= Lynn Harris =

American feminist entrepreneur

Lynn Harris is an American feminist entrepreneur, journalist, essayist, author, and comedian who lives in Brooklyn, New York. Harris is the founder of GOLD Comedy, the "comedy school, professional network, and content studio where women and non-binary creators build comedy careers and creative side hustles, form a powerful community, and make funny stuff."

She is the former vice president, Communications at Breakthrough, a global human rights organization driving the culture change we need to build a world in which all people live with dignity, equality, and respect. Harris is also co-creator, with Chris Kalb, of the website BreakupGirl.net. She is also a founder of Persisticon, a Brooklyn-based group that organizes comedy and art fundraisers for EMILY's List and other organizations working to elect women.

==GOLD Comedy==
In early 2016, Harris founded GOLD Comedy.

GOLD Comedy has been featured in numerous news outlets including NY Magazine.

==Writing==
Harris has been a contributing writer for Salon.com and a contributing editor at Glamour Magazine. Her freelance journalism and essays have appeared in The New York Times, Nerve.com, NPR.org, and The Washington Post. She wrote the "Rabbi's Wife" column for the former Nextbook.org. She is also the dating advice columnist for MSN.com.
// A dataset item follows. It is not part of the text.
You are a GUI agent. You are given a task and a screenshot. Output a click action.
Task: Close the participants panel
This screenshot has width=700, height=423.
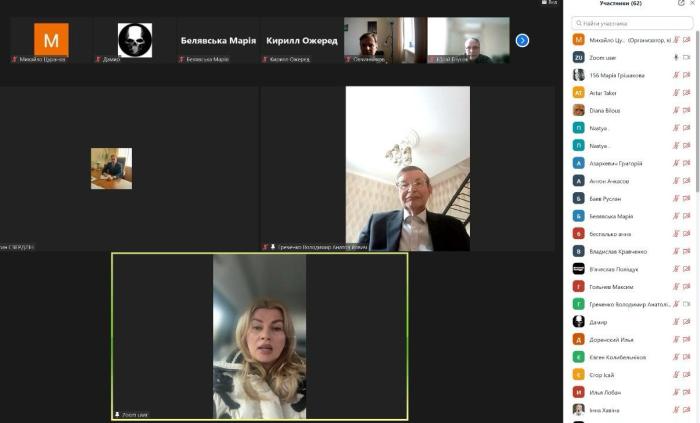694,4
Harris' writing focuses on gender, health, politics, relationships, and culture and has inspired large impact. Her essay in Salon on female genital mutilation ("Our Daughters Should Not Be Cut") was a recipient of a 2010 Planned Parenthood Maggie Award for online reporting, and it encouraged U.S. Reps Joseph Crowley and Mary Bono Mack to introduce The Girls' Protection Act to make it a federal crime to transport a minor outside the United States for the purpose of female genital mutilation. "The Hidden World of Dating Violence", her 1996 cover story in PARADE Magazine, broke the term "dating violence" into the mainstream. In the two weeks after the article ran, calls to the National Domestic Violence Hotline doubled. One of Harris' articles for Glamour – "They're Autistic, and They're in Love" - won a Mental Health America Media Award. Another piece for Glamour, "Could You Get Hooked On These Pills?" won a Newswomen's Club of New York Front Page Award.

Harris is also the author of two novels and three nonfiction books. Her most recent title is Death By Chick Lit (2007). The novel's prequel, Miss Media, was published in 2003.

As a mentor-editor with The OpEd Project, Harris works with emerging female op-ed writers, offering feedback needed to improve their work and amplify women's voices in media.

==Breakup Girl==
Harris is the co-creator, with Chris Kalb, of Breakup Girl, a character that debuted in her 1996 book He Loved Me, He Loves Me Not: A Guide to Fudge, Fury, Free Time, and Life Beyond the Breakup. (Avon) which she wrote and Chris Kalb illustrated. The character expanded into an online presence in 1997. BreakupGirl.net includes an advice column and comics/animations by and about the superhero known as "Breakup Girl" who says her role "is to fight crimes of the heart, stop dating indignities, get your stuff back, help you help your mom through your breakup, and make good relationships great."

The print adventures of Breakup Girl continued in 2000 with Harris' Breakup Girl to the Rescue! A Superhero's Guide to Love, and Lack Thereof (Back Bay Books), which also was illustrated by Chris Kalb.

==Communications and advocacy==
Harris began her position as Communications Strategist with Breakthrough in March 2011. Breakthrough describes its mission as "a global human rights organization that uses the power of media, pop culture, and community mobilization to inspire people to take bold action for dignity, equality, and justice." It is based in India and the United States, and particularly focuses on gender-based violence, and issues relating to sexuality, HIV/AIDS, immigration, and racial justice.

She is also the former VP of public relations for the Boston chapter of the National Organization for Women (NOW).

==Performance==
A former stand-up comic, Harris co-wrote and co-starred with Betsy Fast in the Off-Off Broadway production of "Lynn Harris on Ice." Directed by Jim Gaylord, the production was promoted as featuring "cautionary campfire tales about snow sports, skating scandals, dotcom meltdowns, fellas with cold feet, and parents numb with worry." Harris also performed as a standup comic and storyteller for many years, and in her early twenties she was "discovered" as a Tonya Harding look-alike and made numerous TV and radio appearances.

==Early/Personal life==
Harris was born in 1969 in Lexington, MA. Her parents are the late American linguist James W. Harris (1932-2024), and the late Florence W. Harris (1937-2020), who served as editor on Noam Chomsky and Morris Halle’s extremely influential linguistic work The Sound Pattern of English and numerous other important linguistic texts. Lynn is an only child. She attended the Winsor School in Boston and graduated from Yale University in 1990.

Harris married Rabbi David Adelson, currently the dean of the New York City campus of Hebrew Union College-Jewish Institute of Religion, in 2003. They live in Brooklyn and have two children, Bess and Sam.